Nous avons donc une CDU perçue comme centriste, débordée par la droite de son parti et par l'extrême droite. Est-ce là l'explication du discours moins conciliant de Merkel sur les migrants ? Ménager l'aile droite afin qu'elle n'aille pas voter pour l'AFD ?

C'est sûr et c'est déjà un risque. En Thuringe [un land du centre-est·; N.D.L.R] c'est déjà un peu le cas. Hans-Georg Maassen, qui est candidat pour la CDU aux législatives dans la région, tient des propos presque pires que ceux de l'AFD. Il ne serait pas contre des alliances avec ce mouvement au niveau local. Précisons au passage que les fédérations de l'est sont plus conservatrices. Mais, la direction de la CDU a du mal à lui reprocher ses paroles car ils tentent de ménager la chèvre et le chou. Ce sont des électeurs à ne surtout pas perdre car ils pourraient se tourner vers l'extrême droite.
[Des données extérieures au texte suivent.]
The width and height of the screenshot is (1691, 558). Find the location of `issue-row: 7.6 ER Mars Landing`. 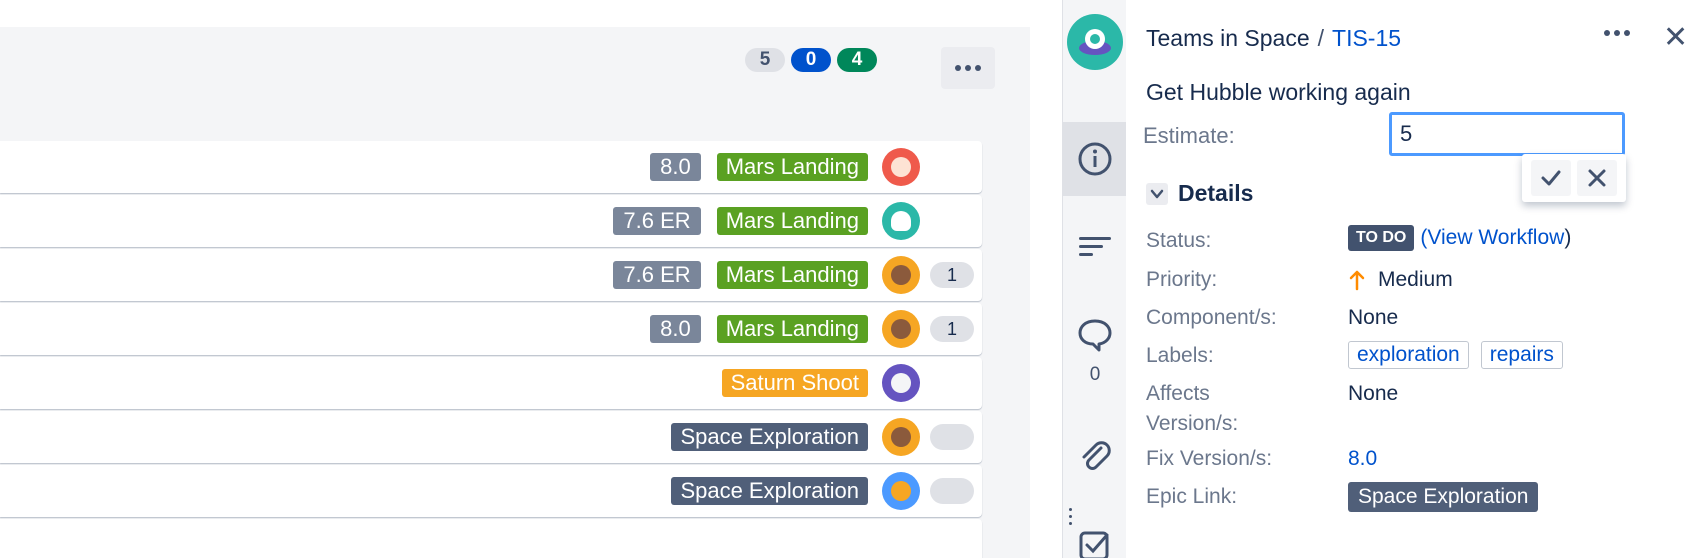

issue-row: 7.6 ER Mars Landing is located at coordinates (491, 221).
Et ils le savent très bien.

D'ailleurs, toujours en Thuringe, en février 2020, Thomas Kemmerich, du parti libéral démocrate allié à la CDU, a été élu en partie avec les voix de l'AFD. Les conservateurs étaient tellement opposés à Die Linke [extrême gauche·; N.D.L.R] qu'ils se sont alliés, de facto, avec Björn Höcke qui est presque un néonazi. Tout ceci explique un discours un peu plus dur sur les migrants.